Anche la voce cupa e il portamento di Garwood rimandano prepotentemente
al suo alter ego (Disco Lights esprime una
somiglianza quasi sconcertante), anche se va subito sgombrato il campo dalla sensazione
di una mera fotocopia artistica. È troppo ingombrante la personalità del chitarrista
e dell'interprete per ridurre Duke Garwood a un buon imitatore. D'altronde la
sua storia integerrima di ricerca musicale parla chiaro: dai contributi nei progetti
Archie Bronson Outfit e persino al fianco degli Orb, fino allo sperimentalismo
dei Land nonché alle sue numerose pubblicazioni soliste (cinque, senza contare
ep sparsi), Garwood ha cavalcato tradizione e modernità, con uno sguardo all'avanguardia,
trovando oggi la formula più congeniale in questi dieci episodi di "blues
astrale".
Sia ben inteso: qui le "dodici battute" canoniche sono
bandite e se piedi e gambe affondano nel fango del Delta, il concetto di blues
è da intendersi nel senso più lato possibile, quasi metafisico del termine. Ricorda
non poco un personaggio come il compianto Chris Whitley il nostro Duke Garwood
e il suo approccio al linguaggio si sporca così di pulsioni folk psichedeliche
(la strepitosa Suppertime in Hell), di orizzonti
liquidi e nebulosi (Honey in the Ear), dove leggeri tappeti di tastiere
(Alain Johannes dai Queens of the Stone Age) distendono la melodia (Roses)

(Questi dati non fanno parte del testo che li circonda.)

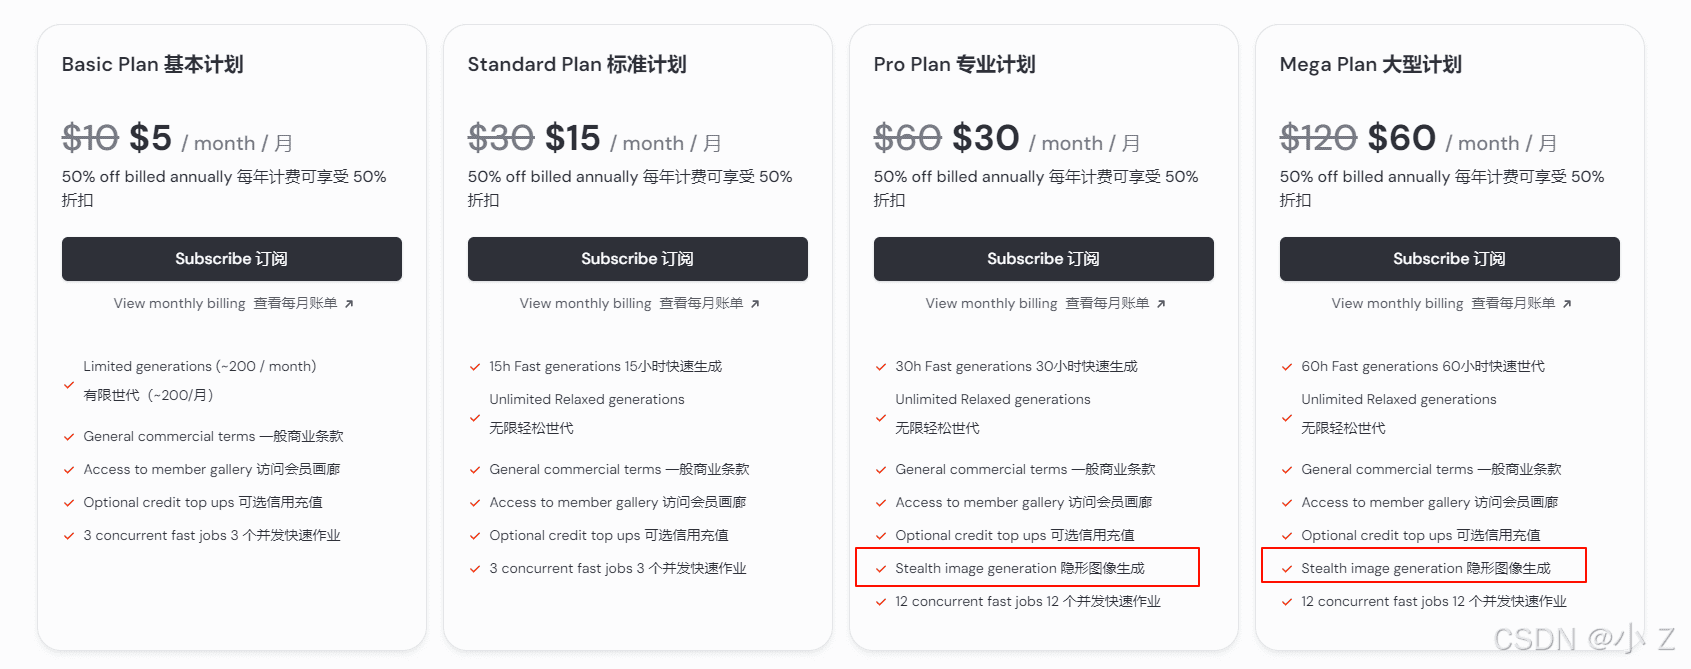
Task: Choose Subscribe under the Pro Plan
Action: tap(1043, 259)
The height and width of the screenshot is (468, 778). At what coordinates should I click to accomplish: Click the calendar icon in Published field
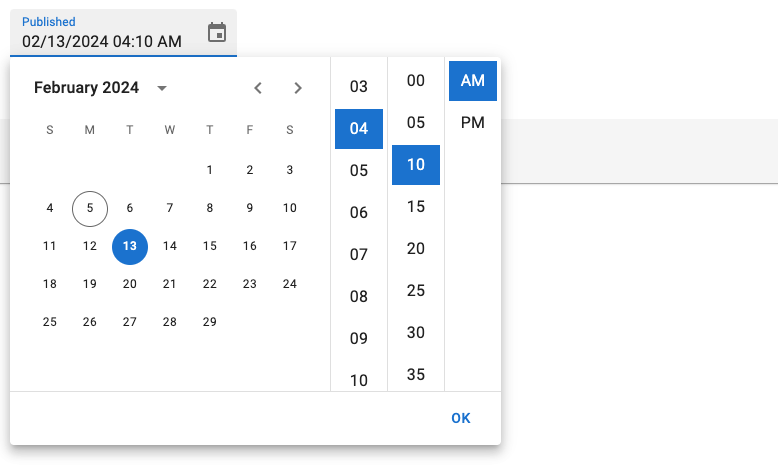click(217, 33)
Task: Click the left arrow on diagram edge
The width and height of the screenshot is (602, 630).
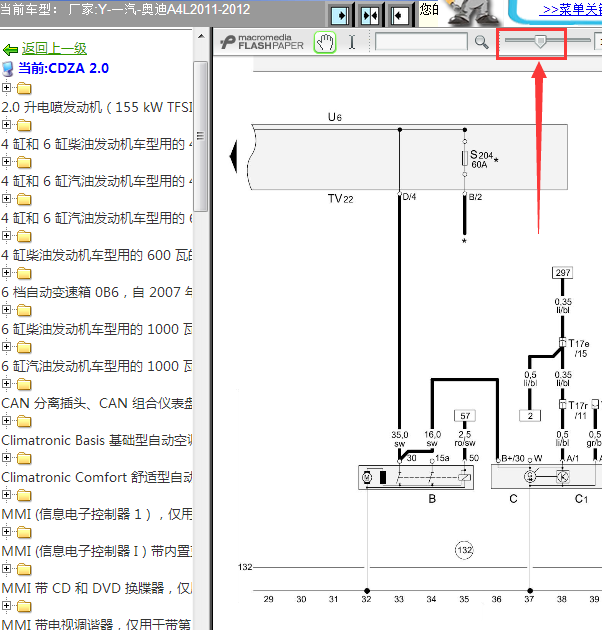Action: (233, 157)
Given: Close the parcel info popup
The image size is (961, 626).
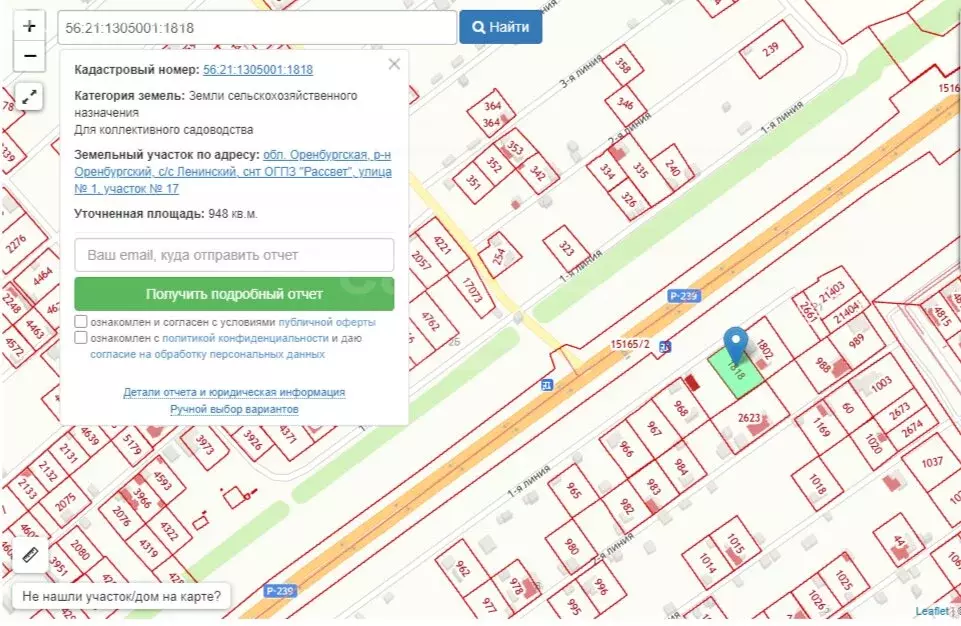Looking at the screenshot, I should click(x=394, y=64).
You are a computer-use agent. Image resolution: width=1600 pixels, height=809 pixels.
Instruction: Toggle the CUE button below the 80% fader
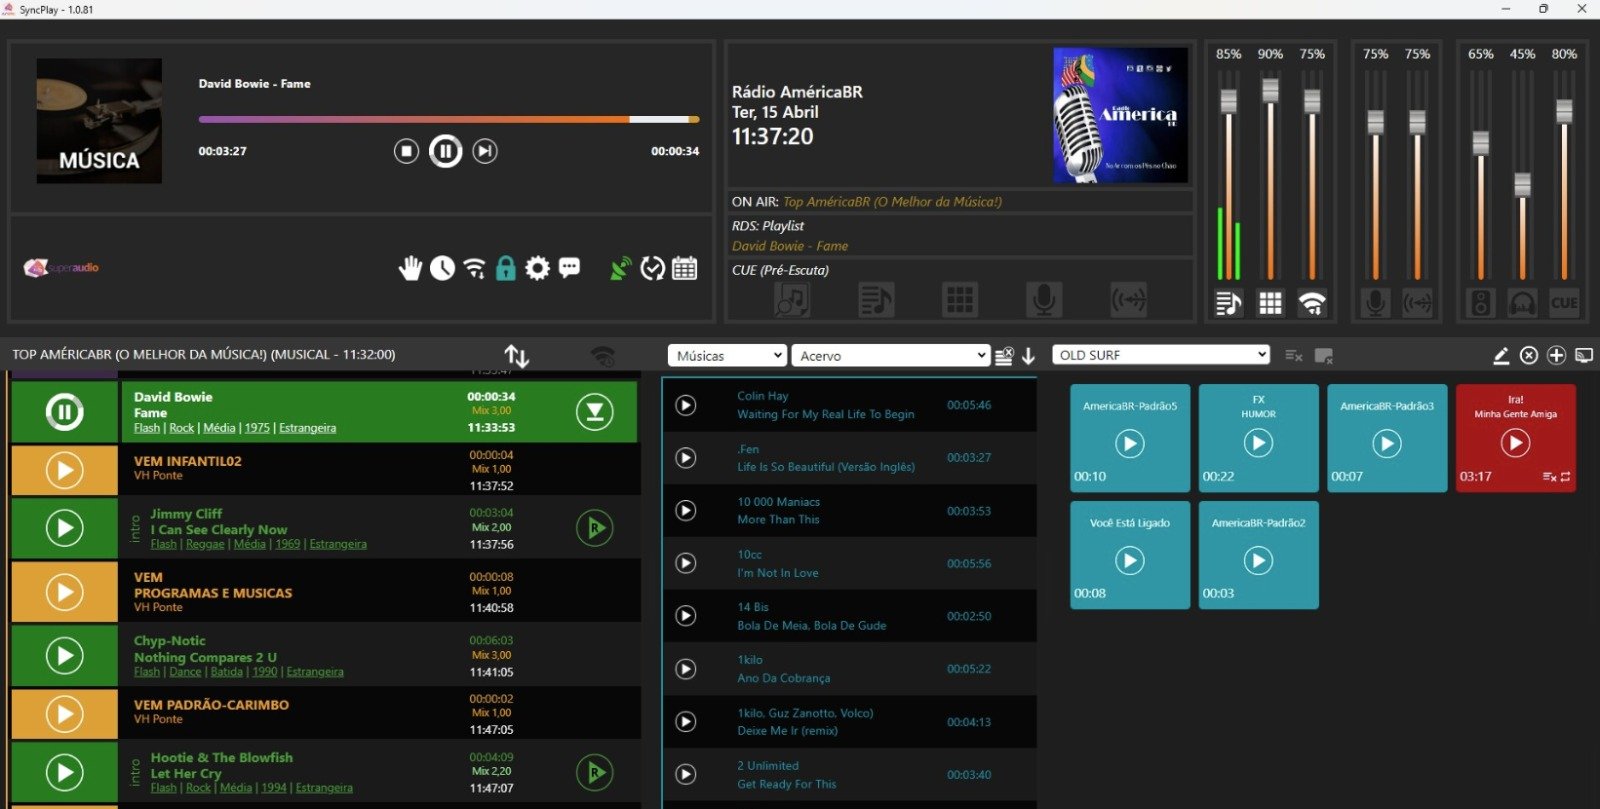tap(1564, 303)
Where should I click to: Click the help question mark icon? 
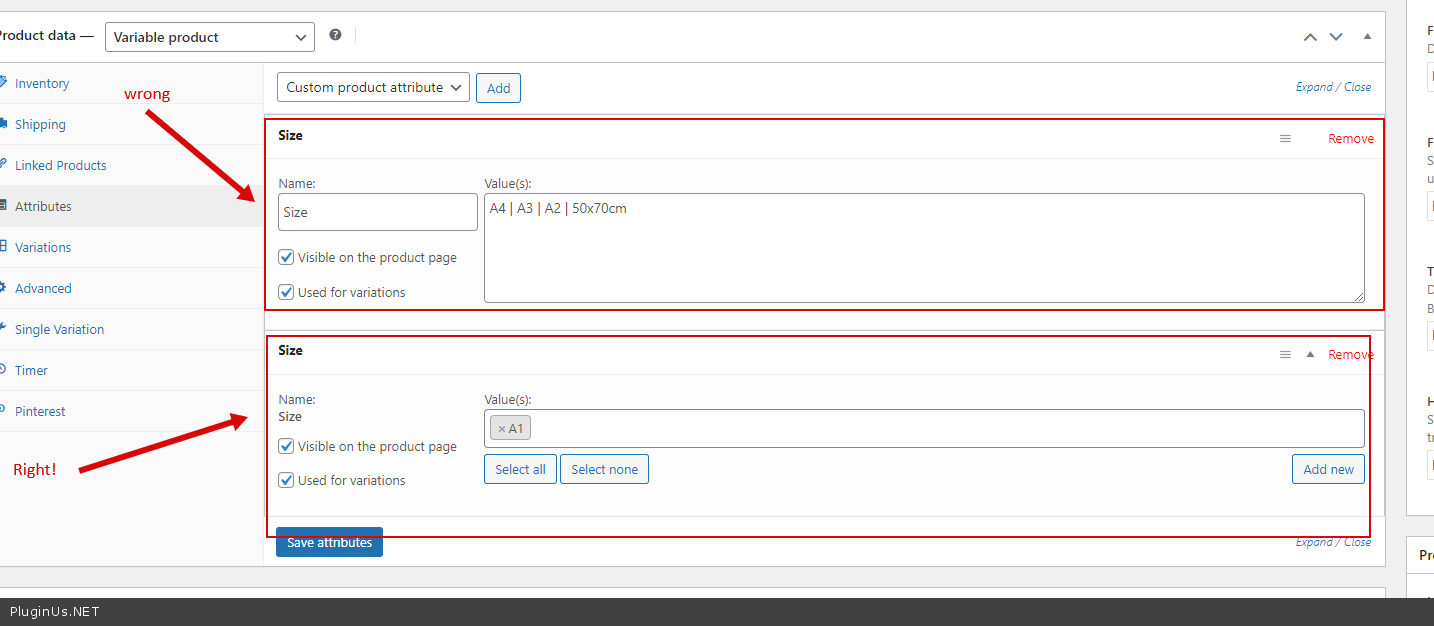(x=335, y=35)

in una lunga sequenza di invocazioni e litanie, persino di sinistri rumori e feedback
(la chiusura epica di Hawaiian Death Song).
Dalla struttura tanto affascinante quanto lugubre, Heavy Love è un disco che chiede
di essere abbracciato nei suoi anfratti più reconditi, non fa sconti all'ascolto,
soffre forse di una struttura un po' rigida ma trascina la visione musicale di
Garwood tra deserti, polvere e desolazione. La sua gravosa atmosfera è anche la
sua forza: una delle sorprese di questa primavera 2015.